DIRECTION
Duplicate the records from the line with "View help for Enable message retention" to the line with "(x=345, y=341)", both lines included, leaving the pictures out of your answer.

GIVEN INFORMATION

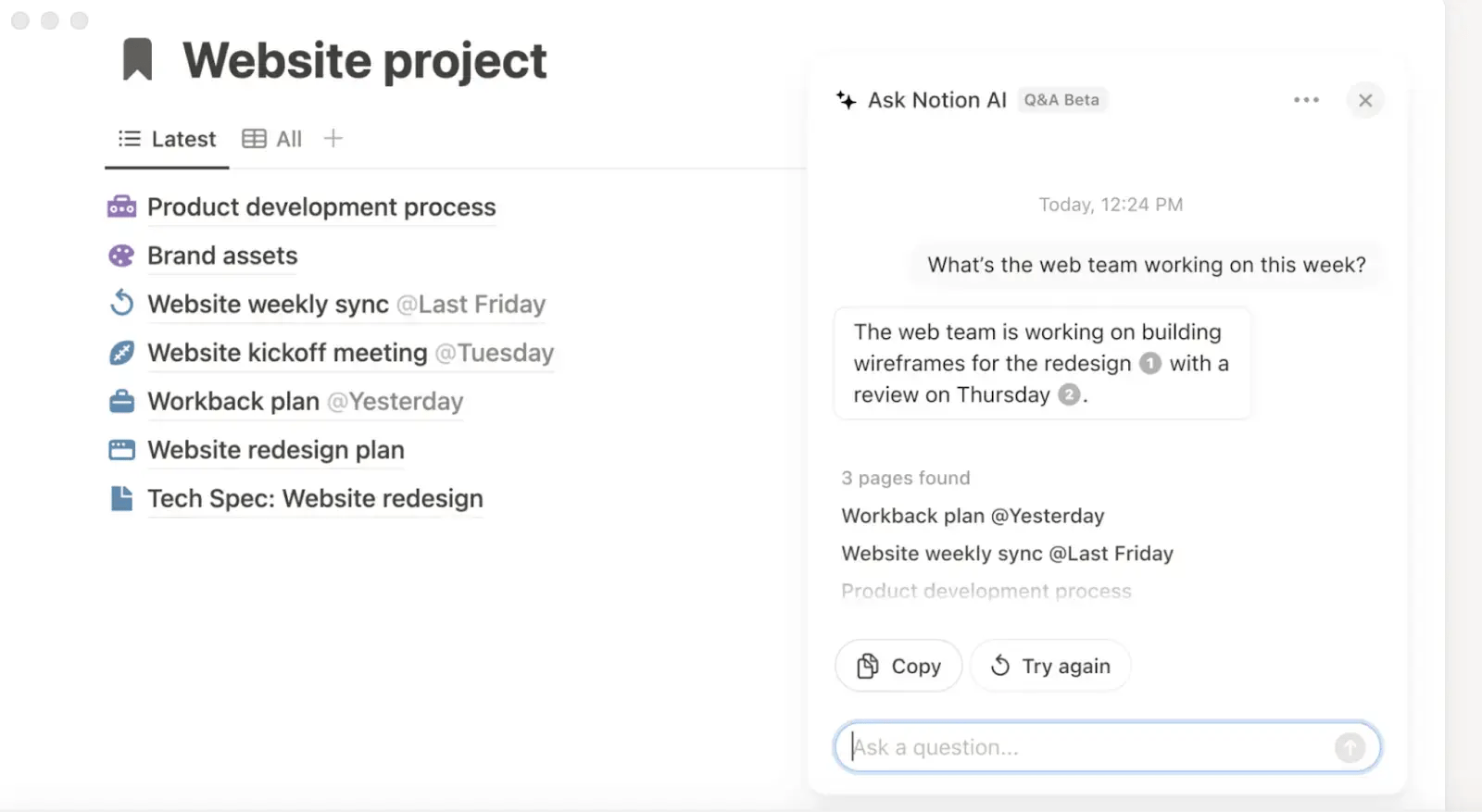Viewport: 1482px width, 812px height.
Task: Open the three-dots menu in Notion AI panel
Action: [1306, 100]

==

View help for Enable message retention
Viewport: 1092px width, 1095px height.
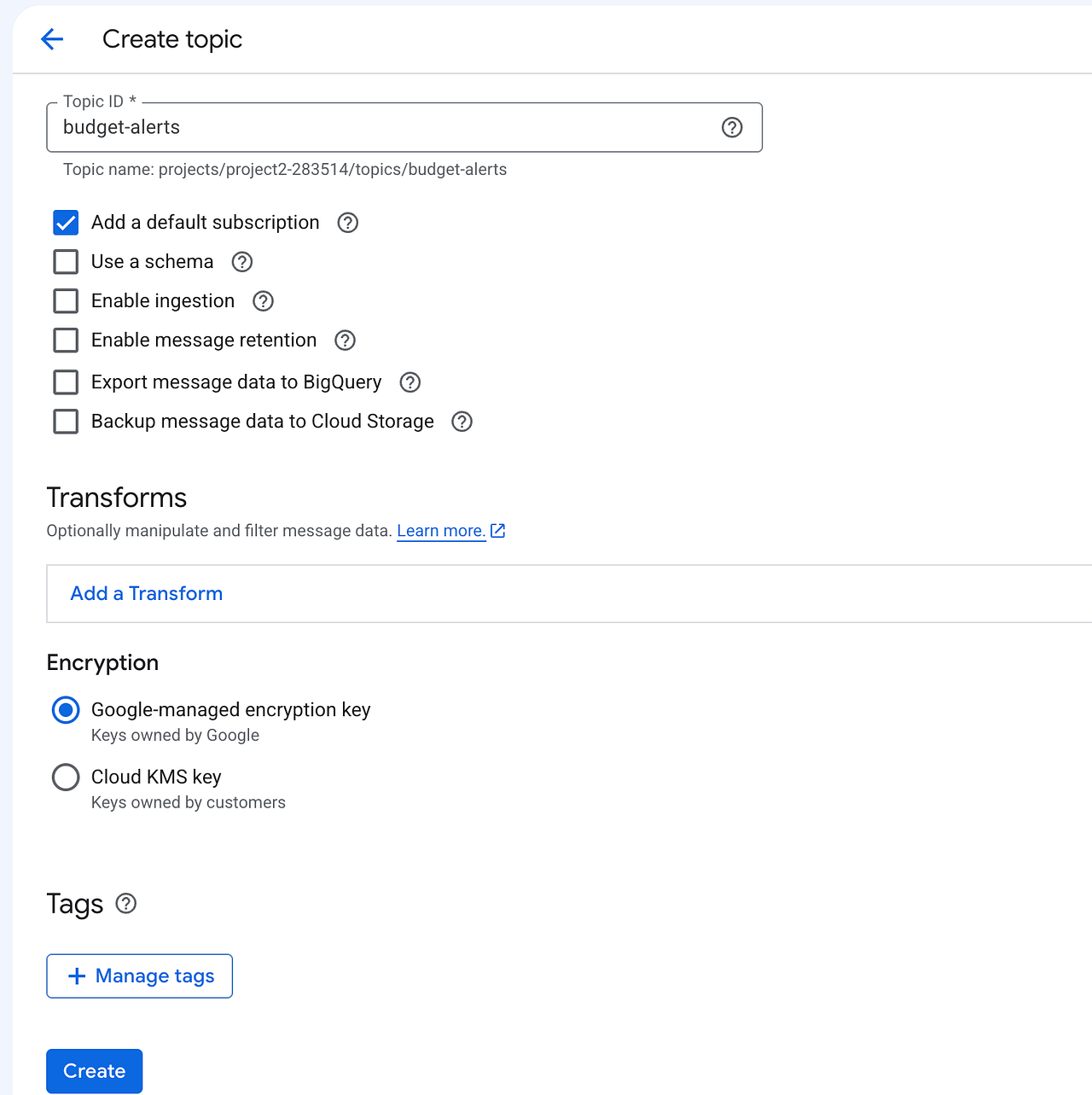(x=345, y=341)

EXERCISE OUTPUT
View help for Enable message retention
Viewport: 1092px width, 1095px height.
(x=345, y=341)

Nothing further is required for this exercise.